On August 25, 2017, Hurricane Harvey began ripping through the Southern side of Texas. Expected to continue moving through the state, the hurricane did something that left many meteorologist as well as locals in a state of utter shock. Harvey paused over Houston and dropped a devastating amount of rainfall while paired with wind that left the city in shambles.
People in the city were encouraged to leave their homes before Harvey arrived, not knowing that he would be sticking around the way he did, only that the hurricane would be coming through. Since evacuations were not made mandatory, when up to 51 inches of rain were dropped in approximately 4 days, homes were flooded and roads to the city were impassable. News channels showed dozens upon dozens of pictures of families as they waited on the roofs of their homes for helicopters or boats to come rescue them from the rising water.
This natural disaster has been estimated to cause more than 120 billion dollars in damage and is believed that it will take Texas years to get back on track. More than 30,000 homes have been completely flooded and it is estimated that more than 1 million vehicles are water-logged. Now is the time that fleets of drones are really coming into action to help assess the damage as Texas begins to rebuild.
Approximately one year ago, the Federal Aviation Administration began to administer licenses for commercial drone operation. There are nearly 2,000 of those in Houston alone. While this is a new concept, these drones do need to make sure that they fly below 400 feet, which is outside of a pilot’s line of site, and never over large crowds. They are currently being used to access hard to reach areas, check bridges for structural damage, and check roads that look potentially washed out as the water begins to dry out.
Another new and interesting job for the drones in the wake of Hurricane Harvey is to assess damage for insurance adjusters. With so much damage, this will save time for adjusters by having the drones take still images of the damage. Employees will also be spared from climbing onto a lot of roofs or getting into any other hard to reach places since the drones will be able to access those spaces much easier and safer. Insurance companies expect that instead of it taking two to three trips to a location to assess damage that they may now only need to take one trip. As with anything, there are limitations though.

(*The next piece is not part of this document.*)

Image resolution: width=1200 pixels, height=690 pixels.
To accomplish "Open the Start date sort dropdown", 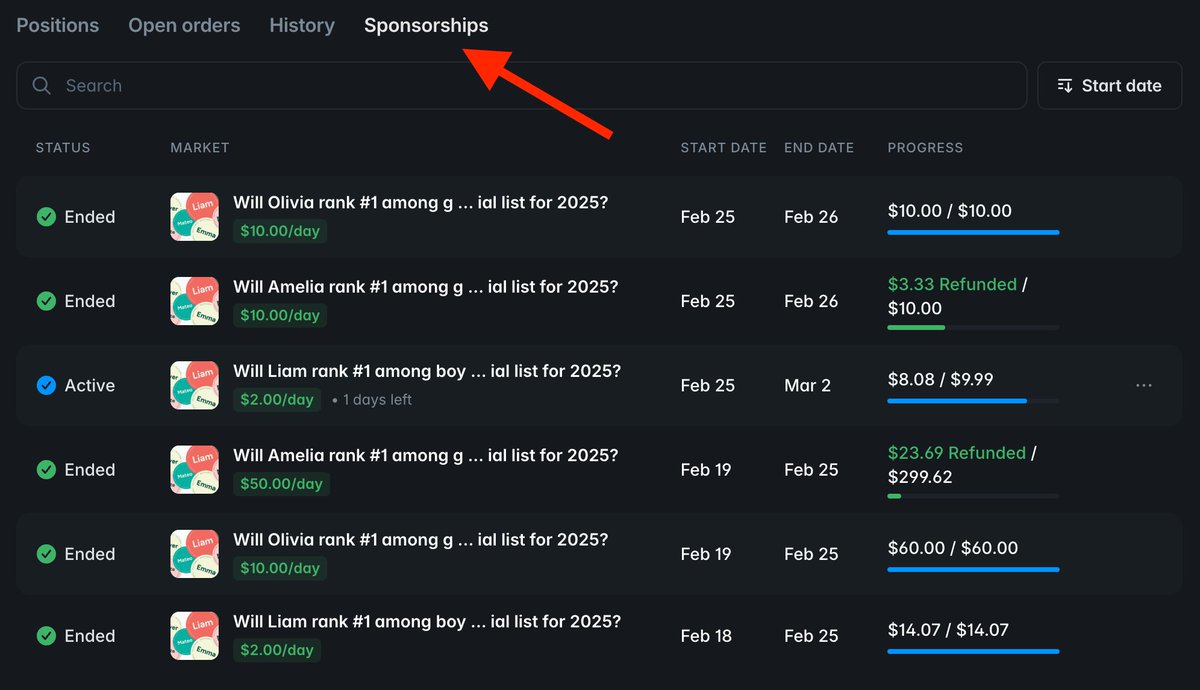I will click(x=1109, y=86).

The drones are not able to fly if it is too windy or if there is rain. They also won’t be able to assess damage that is inside a home. Adjusters will have to be able to complete the work on their own for situations like those. The insurance companies to believe that this will help their customers get back on their feet quicker by getting their claims in faster, and therefore, getting the money to them faster.
Drones have come in particularly handy for utility companies. They are using them to check power lines, fuel lines, and all other types of utilities, which will aid in getting them restored faster once the water recedes. To give an idea of how much time these drones are saving versus sending a person out to inspect each home, it is estimated that up to three homes per hour can be inspected by the use of an iPad operated drone. These drones are truly revolutionizing the relief that can be provided when a natural disaster occurs.